Веселая – и подковырки у нее не кусачие, не как у Марти. Даже приятно – как акупунктура. Как у нее это получается? – ломал голову Тед. Приворотная магия, что ли? В Мариане Теду нравилось все. Плохо дело. Джойс был прав: сперва страсть, а следом – пропасть. Г-н Джеймс Джойс, не доктор Джойс Бразерз. Тед хотел провести с этой Марианой Бладес целый день – просто повалять дурака. Рядом с ней все казалось возможным. Это у нее дар такой вообще или только с Тедом? Она этим делится только с Тедом или со всем миром, а Тед просто оказался сегодня напротив?

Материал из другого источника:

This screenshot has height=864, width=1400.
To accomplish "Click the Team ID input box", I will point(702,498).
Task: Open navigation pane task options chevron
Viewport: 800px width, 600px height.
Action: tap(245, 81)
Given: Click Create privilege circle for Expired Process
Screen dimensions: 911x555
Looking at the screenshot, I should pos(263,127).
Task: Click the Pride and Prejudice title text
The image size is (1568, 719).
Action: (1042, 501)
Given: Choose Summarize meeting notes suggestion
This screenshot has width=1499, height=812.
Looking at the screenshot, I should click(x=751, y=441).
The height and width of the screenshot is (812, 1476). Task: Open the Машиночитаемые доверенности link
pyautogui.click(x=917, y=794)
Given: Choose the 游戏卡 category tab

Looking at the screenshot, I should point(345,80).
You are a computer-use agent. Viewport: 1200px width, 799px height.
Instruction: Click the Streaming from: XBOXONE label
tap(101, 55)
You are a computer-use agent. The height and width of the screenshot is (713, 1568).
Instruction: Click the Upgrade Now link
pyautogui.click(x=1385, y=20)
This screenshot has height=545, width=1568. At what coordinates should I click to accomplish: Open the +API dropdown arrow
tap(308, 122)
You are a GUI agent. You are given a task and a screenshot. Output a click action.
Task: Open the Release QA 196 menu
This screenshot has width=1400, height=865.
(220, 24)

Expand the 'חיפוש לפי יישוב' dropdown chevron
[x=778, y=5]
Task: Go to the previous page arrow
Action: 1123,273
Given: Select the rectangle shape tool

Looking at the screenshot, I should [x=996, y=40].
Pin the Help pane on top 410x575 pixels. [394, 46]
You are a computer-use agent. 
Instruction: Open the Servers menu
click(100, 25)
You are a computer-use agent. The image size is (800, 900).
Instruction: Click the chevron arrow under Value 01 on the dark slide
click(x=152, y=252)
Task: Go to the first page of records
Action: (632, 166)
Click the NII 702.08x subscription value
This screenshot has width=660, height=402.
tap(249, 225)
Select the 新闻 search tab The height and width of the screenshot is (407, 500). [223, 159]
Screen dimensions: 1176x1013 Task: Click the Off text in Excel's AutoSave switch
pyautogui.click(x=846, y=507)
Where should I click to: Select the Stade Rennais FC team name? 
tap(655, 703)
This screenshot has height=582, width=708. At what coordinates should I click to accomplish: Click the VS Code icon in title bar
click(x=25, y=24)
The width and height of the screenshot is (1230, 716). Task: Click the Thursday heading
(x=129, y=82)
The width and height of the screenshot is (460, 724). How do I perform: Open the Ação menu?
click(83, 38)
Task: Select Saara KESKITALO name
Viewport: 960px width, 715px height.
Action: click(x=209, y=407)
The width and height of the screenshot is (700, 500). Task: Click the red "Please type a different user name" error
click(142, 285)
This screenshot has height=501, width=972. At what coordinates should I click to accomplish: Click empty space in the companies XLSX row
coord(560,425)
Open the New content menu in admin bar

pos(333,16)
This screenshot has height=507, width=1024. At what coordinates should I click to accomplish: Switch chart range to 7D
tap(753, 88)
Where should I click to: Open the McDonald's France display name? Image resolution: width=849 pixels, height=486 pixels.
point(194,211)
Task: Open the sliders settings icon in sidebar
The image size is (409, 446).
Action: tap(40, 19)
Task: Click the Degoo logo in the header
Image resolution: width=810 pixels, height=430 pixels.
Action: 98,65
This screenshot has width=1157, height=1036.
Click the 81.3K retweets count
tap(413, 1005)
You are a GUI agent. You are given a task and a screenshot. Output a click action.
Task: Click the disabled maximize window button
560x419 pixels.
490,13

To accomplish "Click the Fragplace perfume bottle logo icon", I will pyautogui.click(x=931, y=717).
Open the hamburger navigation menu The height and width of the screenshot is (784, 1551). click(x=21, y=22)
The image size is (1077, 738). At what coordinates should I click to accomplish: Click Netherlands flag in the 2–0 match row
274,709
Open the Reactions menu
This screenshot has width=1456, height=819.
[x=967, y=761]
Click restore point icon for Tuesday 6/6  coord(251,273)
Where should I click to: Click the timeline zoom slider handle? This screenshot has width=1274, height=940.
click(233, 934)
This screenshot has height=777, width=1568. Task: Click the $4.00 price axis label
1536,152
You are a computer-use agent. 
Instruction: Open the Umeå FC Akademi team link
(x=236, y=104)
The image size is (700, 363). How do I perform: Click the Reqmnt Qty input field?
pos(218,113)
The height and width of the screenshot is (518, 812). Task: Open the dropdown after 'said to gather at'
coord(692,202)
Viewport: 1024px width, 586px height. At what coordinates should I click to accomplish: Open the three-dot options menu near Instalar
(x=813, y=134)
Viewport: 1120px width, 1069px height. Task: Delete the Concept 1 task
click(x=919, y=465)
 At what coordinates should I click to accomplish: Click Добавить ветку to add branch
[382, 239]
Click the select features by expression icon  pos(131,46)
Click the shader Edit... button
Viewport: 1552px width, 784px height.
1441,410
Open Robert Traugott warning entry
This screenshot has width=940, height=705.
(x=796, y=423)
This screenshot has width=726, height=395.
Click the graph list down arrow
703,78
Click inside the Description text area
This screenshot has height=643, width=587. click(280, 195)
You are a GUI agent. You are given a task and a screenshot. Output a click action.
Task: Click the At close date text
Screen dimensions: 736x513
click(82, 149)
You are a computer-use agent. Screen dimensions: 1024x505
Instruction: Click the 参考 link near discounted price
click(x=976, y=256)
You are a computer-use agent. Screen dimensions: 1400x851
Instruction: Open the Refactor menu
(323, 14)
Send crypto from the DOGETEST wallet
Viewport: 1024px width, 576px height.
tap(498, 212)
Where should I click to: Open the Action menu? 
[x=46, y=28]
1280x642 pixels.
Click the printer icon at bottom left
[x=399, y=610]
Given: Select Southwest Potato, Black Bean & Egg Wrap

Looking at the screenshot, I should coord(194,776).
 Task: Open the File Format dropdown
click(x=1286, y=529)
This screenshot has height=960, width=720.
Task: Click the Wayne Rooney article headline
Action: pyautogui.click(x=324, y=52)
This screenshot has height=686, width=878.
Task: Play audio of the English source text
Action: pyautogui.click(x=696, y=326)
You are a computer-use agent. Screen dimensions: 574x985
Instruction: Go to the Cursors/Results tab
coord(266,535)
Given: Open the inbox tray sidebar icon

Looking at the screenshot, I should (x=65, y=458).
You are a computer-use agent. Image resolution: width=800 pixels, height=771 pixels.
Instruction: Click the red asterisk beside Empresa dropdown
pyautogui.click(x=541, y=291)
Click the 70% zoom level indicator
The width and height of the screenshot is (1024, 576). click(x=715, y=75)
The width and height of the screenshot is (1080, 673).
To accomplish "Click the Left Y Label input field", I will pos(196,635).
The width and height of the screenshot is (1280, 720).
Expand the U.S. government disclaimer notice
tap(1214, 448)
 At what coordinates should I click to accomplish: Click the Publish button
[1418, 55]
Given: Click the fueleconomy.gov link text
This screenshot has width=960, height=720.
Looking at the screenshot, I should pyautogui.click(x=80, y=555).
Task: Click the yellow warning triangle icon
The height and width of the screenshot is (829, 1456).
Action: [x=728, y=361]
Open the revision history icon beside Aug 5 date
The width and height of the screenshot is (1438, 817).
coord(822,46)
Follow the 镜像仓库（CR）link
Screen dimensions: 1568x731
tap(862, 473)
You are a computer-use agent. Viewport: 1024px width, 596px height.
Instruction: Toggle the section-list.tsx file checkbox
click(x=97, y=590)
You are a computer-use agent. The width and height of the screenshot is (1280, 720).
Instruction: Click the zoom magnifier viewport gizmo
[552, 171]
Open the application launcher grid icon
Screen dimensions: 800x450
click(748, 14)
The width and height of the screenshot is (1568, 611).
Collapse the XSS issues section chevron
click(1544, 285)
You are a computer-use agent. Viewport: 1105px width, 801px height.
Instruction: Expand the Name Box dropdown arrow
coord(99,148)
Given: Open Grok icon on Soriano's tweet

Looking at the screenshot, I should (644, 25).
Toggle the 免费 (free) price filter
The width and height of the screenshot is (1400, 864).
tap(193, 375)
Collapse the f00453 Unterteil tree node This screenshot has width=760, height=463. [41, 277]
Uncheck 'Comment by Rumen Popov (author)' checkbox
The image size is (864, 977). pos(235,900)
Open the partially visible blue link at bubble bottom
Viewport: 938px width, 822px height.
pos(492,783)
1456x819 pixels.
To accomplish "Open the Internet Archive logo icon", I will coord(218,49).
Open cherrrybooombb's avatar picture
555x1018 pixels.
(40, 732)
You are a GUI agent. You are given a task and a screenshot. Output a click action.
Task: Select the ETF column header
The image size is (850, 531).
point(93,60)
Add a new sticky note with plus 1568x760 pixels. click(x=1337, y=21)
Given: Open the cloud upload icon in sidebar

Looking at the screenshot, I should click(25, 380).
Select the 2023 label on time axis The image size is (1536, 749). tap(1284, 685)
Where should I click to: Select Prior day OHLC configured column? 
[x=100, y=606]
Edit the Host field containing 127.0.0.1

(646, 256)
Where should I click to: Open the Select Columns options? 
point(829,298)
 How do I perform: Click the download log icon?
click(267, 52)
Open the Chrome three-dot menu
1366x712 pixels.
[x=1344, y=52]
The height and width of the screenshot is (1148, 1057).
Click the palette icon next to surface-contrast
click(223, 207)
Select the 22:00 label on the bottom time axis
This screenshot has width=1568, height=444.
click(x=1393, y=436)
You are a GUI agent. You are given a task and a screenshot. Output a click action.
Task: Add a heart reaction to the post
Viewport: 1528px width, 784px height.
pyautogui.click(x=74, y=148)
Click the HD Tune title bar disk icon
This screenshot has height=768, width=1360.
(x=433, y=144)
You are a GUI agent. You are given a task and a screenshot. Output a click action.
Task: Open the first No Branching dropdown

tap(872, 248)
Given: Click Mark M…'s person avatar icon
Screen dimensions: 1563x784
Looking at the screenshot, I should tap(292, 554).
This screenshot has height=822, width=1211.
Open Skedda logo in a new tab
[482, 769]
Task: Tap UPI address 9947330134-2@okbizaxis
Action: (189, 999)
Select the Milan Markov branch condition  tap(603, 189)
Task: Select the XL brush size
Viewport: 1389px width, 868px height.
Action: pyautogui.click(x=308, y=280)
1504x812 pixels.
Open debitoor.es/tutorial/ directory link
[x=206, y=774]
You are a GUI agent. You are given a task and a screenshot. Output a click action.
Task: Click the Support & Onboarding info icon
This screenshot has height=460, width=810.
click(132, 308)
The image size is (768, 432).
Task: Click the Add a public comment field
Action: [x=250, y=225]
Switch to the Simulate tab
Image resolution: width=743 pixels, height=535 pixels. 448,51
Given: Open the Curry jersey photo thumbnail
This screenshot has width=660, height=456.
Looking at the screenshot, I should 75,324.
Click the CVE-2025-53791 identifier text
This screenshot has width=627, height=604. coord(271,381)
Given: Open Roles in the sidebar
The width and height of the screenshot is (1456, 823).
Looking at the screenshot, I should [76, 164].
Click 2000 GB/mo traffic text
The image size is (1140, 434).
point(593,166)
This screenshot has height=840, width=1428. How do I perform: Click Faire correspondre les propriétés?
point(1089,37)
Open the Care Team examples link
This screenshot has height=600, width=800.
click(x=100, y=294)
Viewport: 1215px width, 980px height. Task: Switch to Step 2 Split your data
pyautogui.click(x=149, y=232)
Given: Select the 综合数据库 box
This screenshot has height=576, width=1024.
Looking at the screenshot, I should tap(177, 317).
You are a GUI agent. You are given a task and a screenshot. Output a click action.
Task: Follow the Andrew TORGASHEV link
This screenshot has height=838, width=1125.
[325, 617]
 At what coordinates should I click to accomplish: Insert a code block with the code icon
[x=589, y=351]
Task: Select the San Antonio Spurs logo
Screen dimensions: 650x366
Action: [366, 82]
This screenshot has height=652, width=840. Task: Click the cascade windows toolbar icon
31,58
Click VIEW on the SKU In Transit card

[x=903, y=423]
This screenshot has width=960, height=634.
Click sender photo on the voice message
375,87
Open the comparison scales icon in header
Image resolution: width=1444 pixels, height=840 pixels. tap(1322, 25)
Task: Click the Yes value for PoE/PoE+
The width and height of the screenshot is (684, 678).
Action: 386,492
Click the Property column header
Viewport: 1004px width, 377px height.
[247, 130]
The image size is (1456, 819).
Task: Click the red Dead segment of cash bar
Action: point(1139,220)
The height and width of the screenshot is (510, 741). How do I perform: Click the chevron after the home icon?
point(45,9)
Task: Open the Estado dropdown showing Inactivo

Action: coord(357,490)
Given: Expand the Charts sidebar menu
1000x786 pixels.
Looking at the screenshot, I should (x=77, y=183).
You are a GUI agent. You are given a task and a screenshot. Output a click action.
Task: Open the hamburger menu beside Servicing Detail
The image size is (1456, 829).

– Ну, вы б могли побыть рядом и пожюрить, то есть не пожюрить и не пожурить, это не игра, и не посудить, а, скорее, понадзирать или… – Кофе не просто развязал, а отвязал и уволок у Теда язык. Болтает как идиот. Тед устрашился неминуемого малапропизма.

– Понянькаться? – подсказала Мариана.

Оскорбление? В некотором смысле да, но нет, не от нее.

– В точку. Понянькаться. И знаете, приглядеть, чтобы я не наделал каких-нибудь глупостей. Совсем уж глупостей.

Прибыл кассир, принес еще кофе – в точности то, чего Теду совсем не требовалось, – поставил чашки и заказанные платанос на стол. Тед скептически глянул в тарелку, принюхался.

– Ай, это что, жареные бананы? – Он погонял их по тарелке пальцем. – И впрямь! Это ж, бля, жареные бананы! Очень смешно. Этот чувак стебется надо мной. Не нравится ему белый парень с латиноамериканской барышней, так? Я понял, амиго, внятно и отчетливо. 1978 год на дворе, а?

Кассир поглядел безучастно и ответил:

– 1978 год на дворе.

– А, будешь делать вид, что не понимаешь.

– Тед… – попыталась встрять Мариана.

– Мариана, пожалуйста, скажите этому господину, что у нас тут не «Вестсайдская история». Отвратительное блюдо.

У Марианы сделалось страдальческое лицо, она глянула на кассира и сказала:

– Mi amigo es un poco lento mentalmente en su cabeza asi que por favor perdona lo. Es inofensivo.

– Вот да, именно как она сказала, – подтвердил Тед.

Кассир кивнул и улыбнулся Теду снисходительно, даже с извинением:

– Lo siento.

– Эй, поосторожнее со своим «ло сьенто», дружок, я так весь день могу.

Мариана сказала:

– Ло сьенто – это «простите».

– Что?

– Он сказал «простите».

– А, клево, клево, скажите ему, что все в порядке. Извинения приняты. Ио принимаю, ло сьенто.

Мариана сказала что-то кассиру – гораздо длиннее, чем «Я принимаю ваши извинения». Затем вновь повернулась к Теду и постановила:

– Теперь между вами все улажено.

Тед явил великодушие:

– Хорошо. Буено.

Кассир откланялся и ушел. Тед поднес ко рту кусочек платано, осторожно попробовал. Очень вкусно.

– Это жареные бананы, да?

Мариана покачала головой – нет. Удержаться не смогла – хохотала так, что чуть не заплевала Теда своим кофе. Тед принялся набивать рот принесенными платанос. Добавил:

– Господи. Да все равно, что это. Зашибись как вкусно.